Srinagar court seeks police report on seizure of two-wheelers in city
The police had begun seizing the vehicles in October amid heightened security after civilian killings.
A court in Srinagar on Saturday asked the police to submit a report within 10 days on the seizure of two-wheelers in the city.
The police had begun seizing the vehicles in October amid heightened security after civilian killings in the Union Territory, according to The Kashmir Walla. The seizure of vehicles also came ahead of Union Home Minister Amit Shah’s visit to Jammu and Kashmir.
As many as 11 civilians, including migrant workers, were killed by militants in Jammu and Kashmir in October. The Resistance Front, believed to be an offshoot of Pakistan-based terror group Lashkar-e-Taiba, claimed responsibility for most of the killings.
The Jammu and Kashmir Police had said that the seizure of bikes was related to terror-related incidents and had no link to the home minister’s visit.
Naveed Bukhtiyar, an activist, had moved the court of the Additional Special Mobile Magistrate (Traffic) in Srinagar with his plea that said the seizures violated provisions of the Motor Vehicles Act.
“From last one month Jammu and Kashmir Police has been detailing two wheelers illegally in violation of the provision of the Motor Vehicle Act and thereafter releasing the same by exercising the power of Mobile Magistrate/Traffic Judge,” the activist said, according to a copy of the court’s order.

__TASK ITEM 1__:
Update the Srinagar court report, starting with "As many as 11" and going on through "of the killings.", so that "militants" is replaced by "gunmen".
__TASK ITEM 2__:
Carry the Srinagar court report forward from its final sentence.
The lines that follow are drawn from a different source than the Srinagar court report.

__INFORMATION GIVEN__:
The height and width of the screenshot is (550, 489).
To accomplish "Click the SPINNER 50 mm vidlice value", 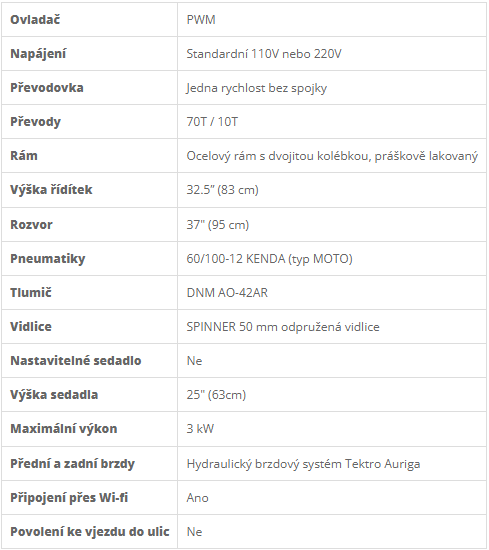I will pos(283,327).
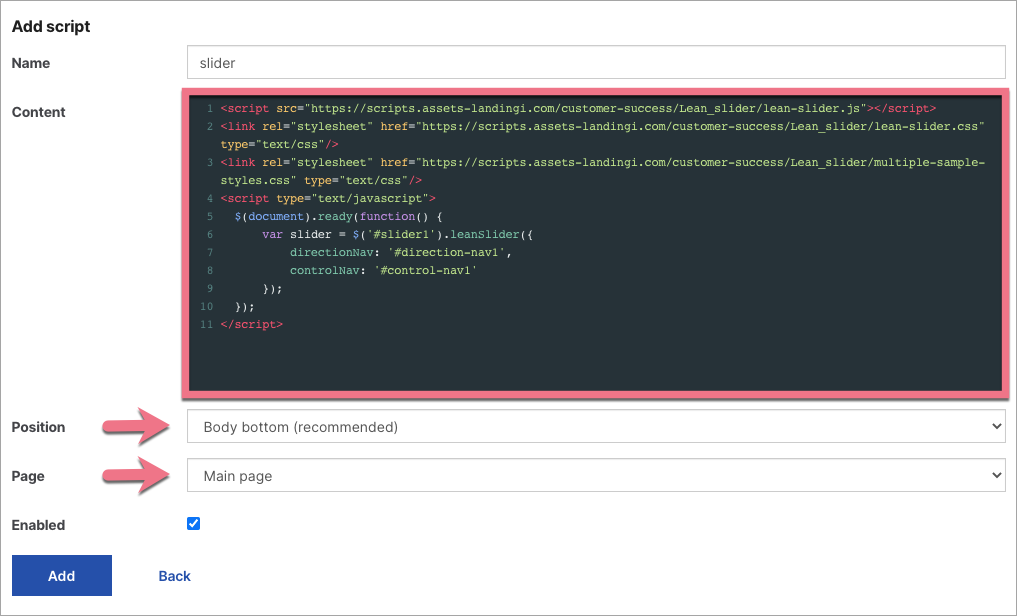1017x616 pixels.
Task: Toggle the Enabled setting off
Action: click(193, 523)
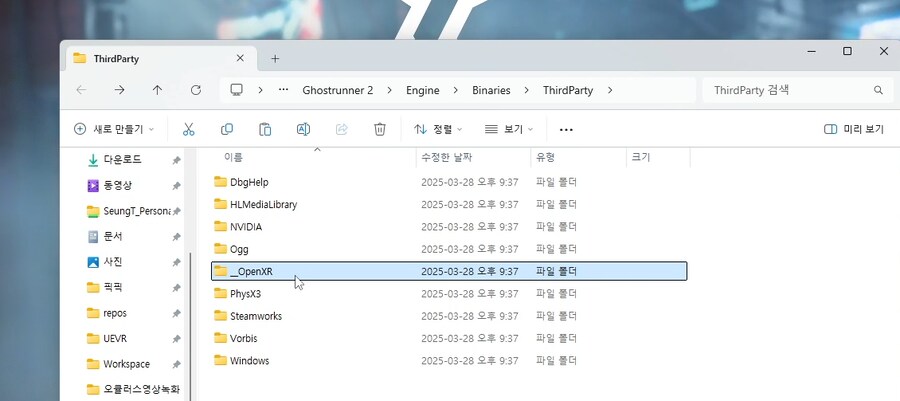Expand the 새로 만들기 new item menu
Image resolution: width=900 pixels, height=401 pixels.
(114, 129)
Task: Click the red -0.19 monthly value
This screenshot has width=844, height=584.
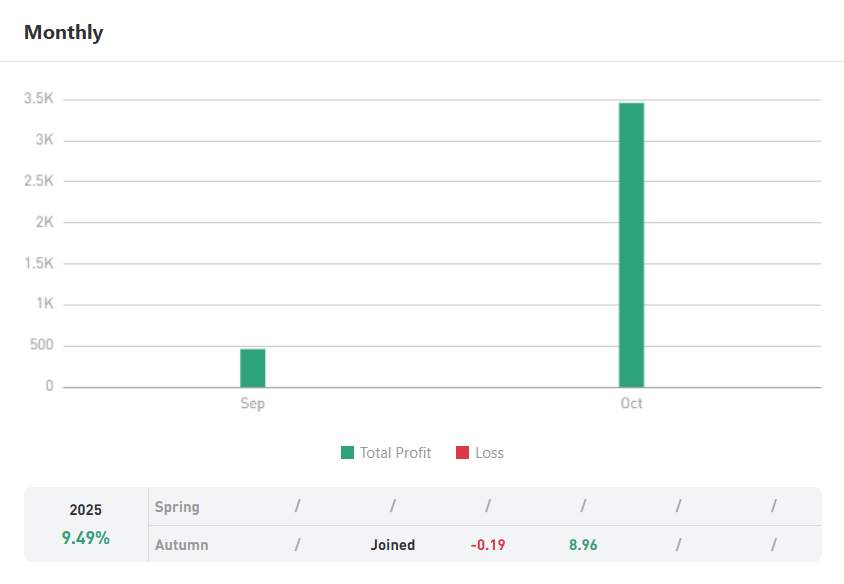Action: point(488,545)
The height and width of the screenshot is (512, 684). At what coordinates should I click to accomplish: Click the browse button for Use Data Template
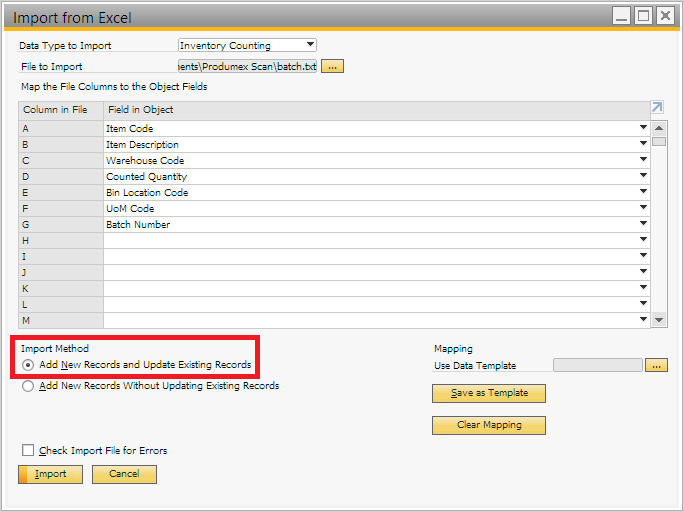[x=656, y=365]
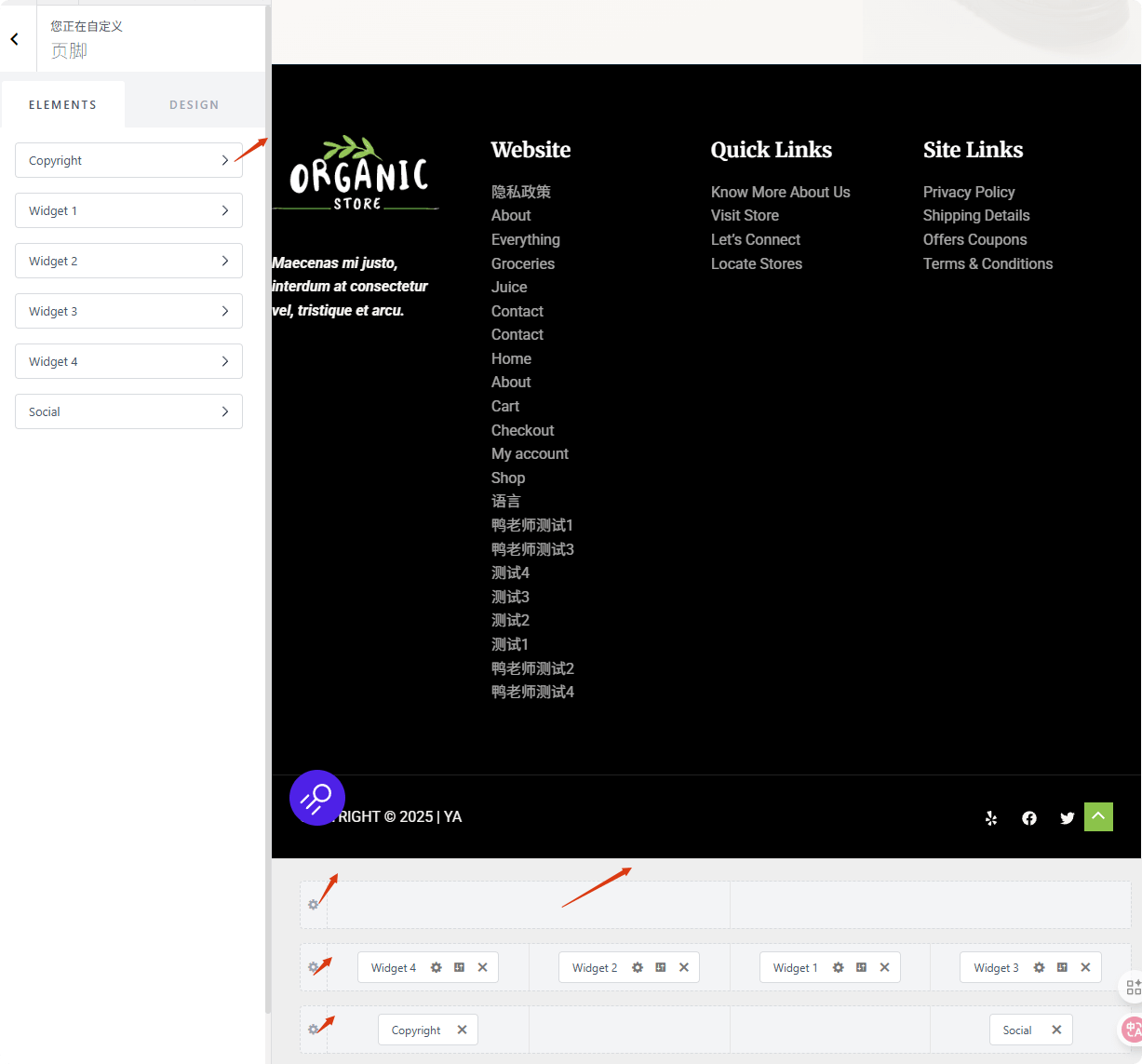Open settings gear for the empty top footer row

coord(314,905)
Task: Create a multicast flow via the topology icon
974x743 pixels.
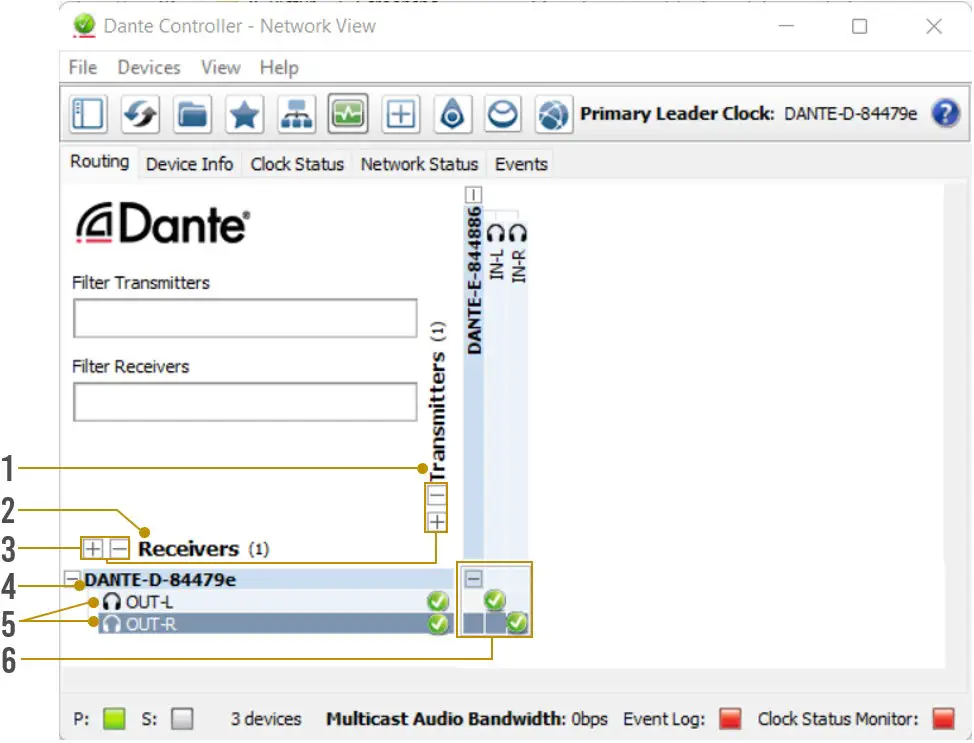Action: click(296, 114)
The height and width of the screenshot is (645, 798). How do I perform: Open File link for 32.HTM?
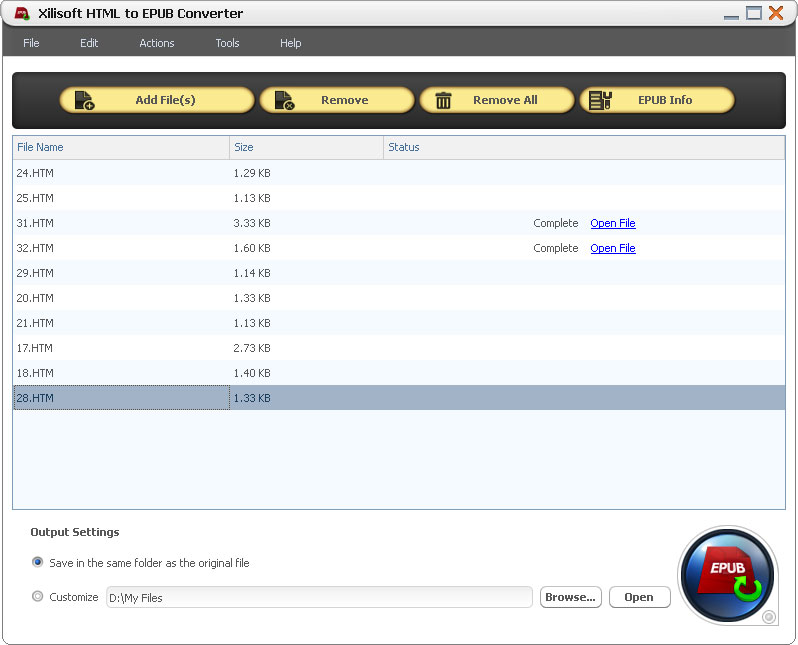point(612,248)
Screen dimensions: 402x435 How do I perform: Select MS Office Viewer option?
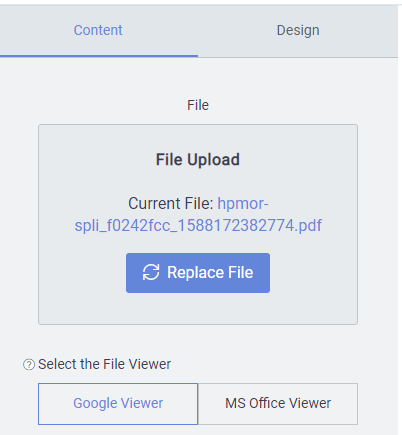click(278, 404)
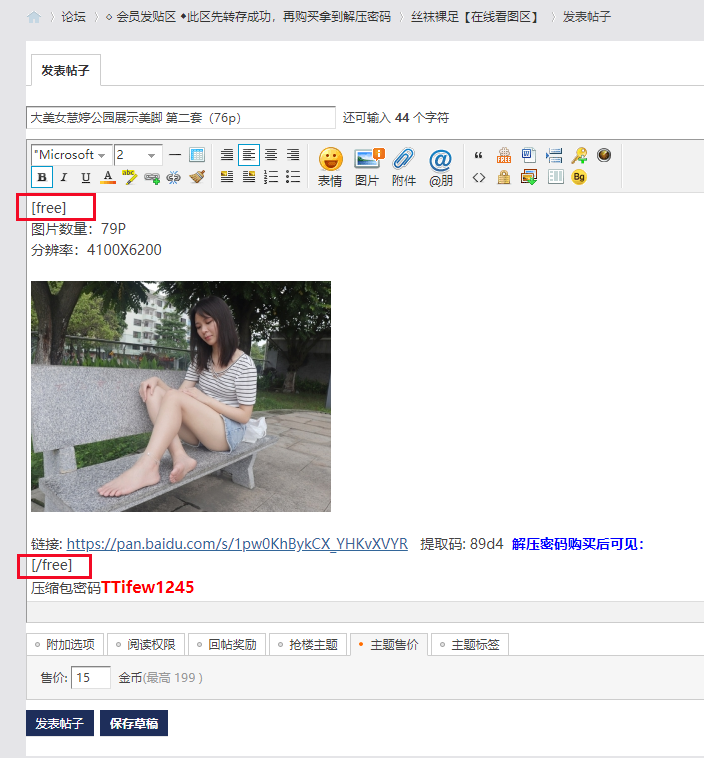
Task: Click the @朋 mention friend icon
Action: (x=440, y=166)
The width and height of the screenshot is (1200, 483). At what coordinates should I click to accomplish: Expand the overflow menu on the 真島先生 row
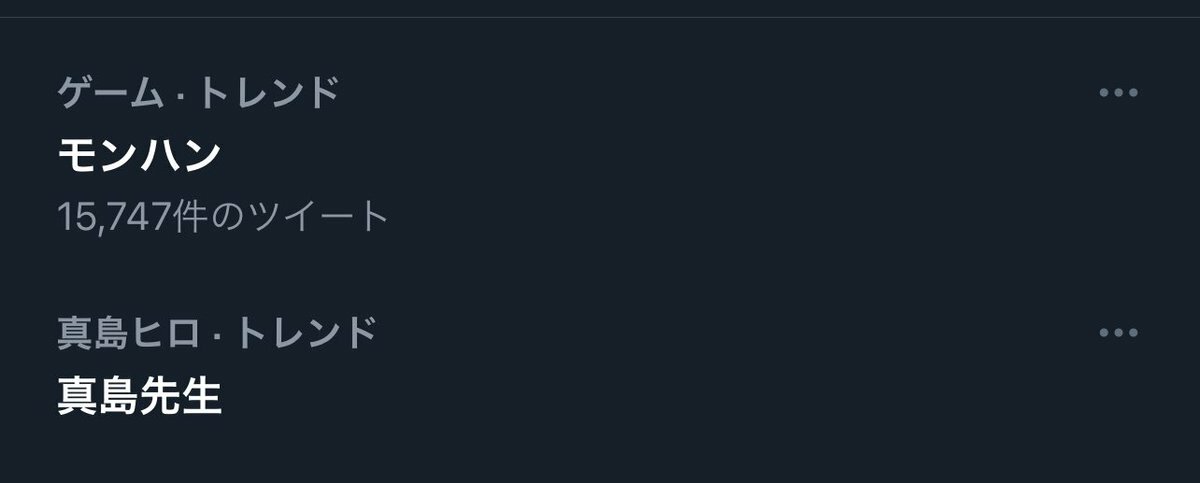(x=1118, y=333)
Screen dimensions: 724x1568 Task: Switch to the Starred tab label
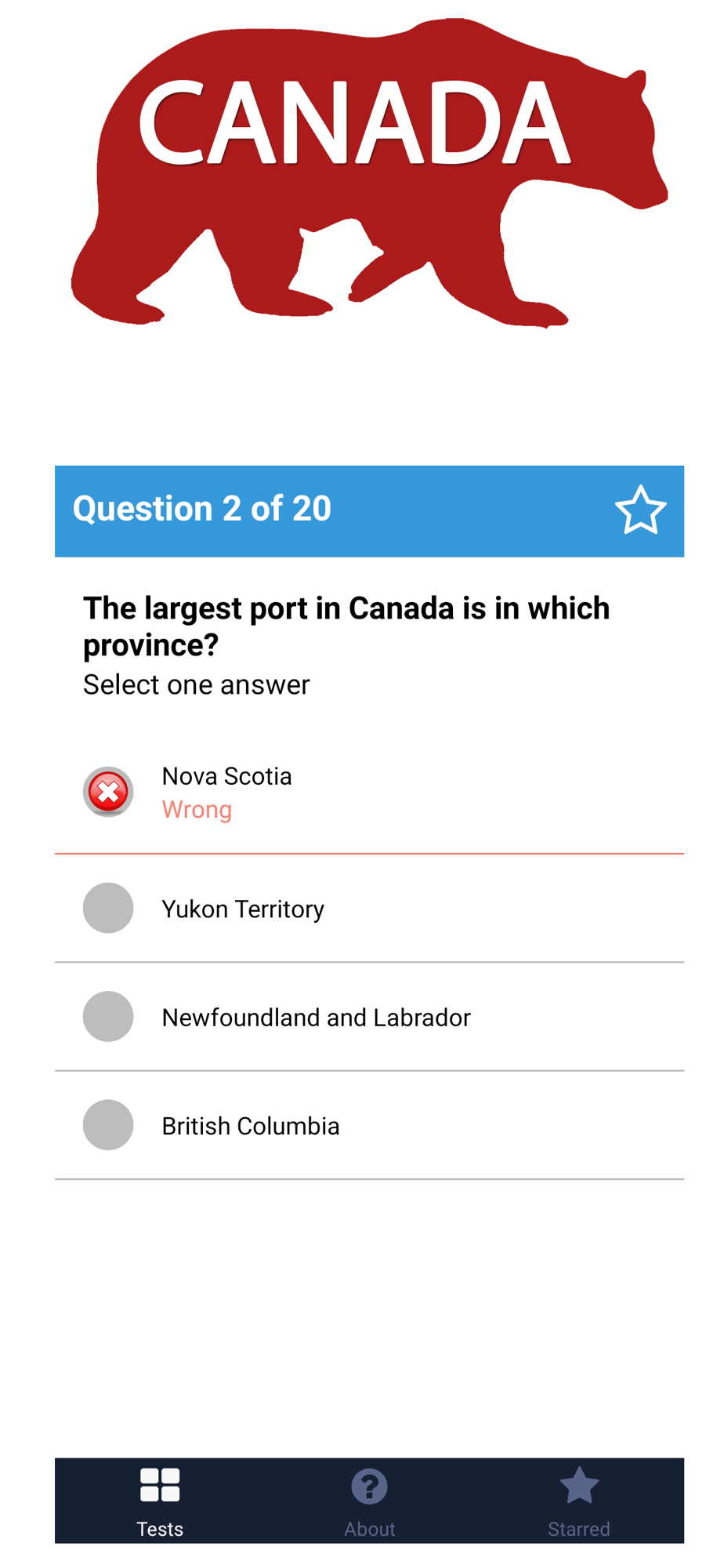[x=579, y=1529]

__REPLY 1__:
As many as 11 civilians, including migrant workers, were killed by gunmen in Jammu and Kashmir in October. The Resistance Front, believed to be an offshoot of Pakistan-based terror group Lashkar-e-Taiba, claimed responsibility for most of the killings.

__REPLY 2__:
Bukhtiyar claimed that his vehicle had also been seized illegally. “The illegal action has not only caused humiliation, mental agony but also taken away people’s fundamental rights,” he added.
The court said that since the activist’s accusations were serious, it had to intervene in the matter.
“SSP [senior superintendent of police] Srinagar is directed to call the report from police stations within district Srinagar regarding the issue and submit the compliance report before this court within a period of ten days,” the court said in its order.
The seizure of vehicles had also disrupted delivery services in Jammu and Kashmir.
“Just when the businesses in Kashmir were trying to recover from the losses caused during article 370 and global pandemic, our law and order is crumbling us again and again,” Sami Ullah, the co-founder of Fast Beetle delivery service in Kashmir, had tweeted on October 21.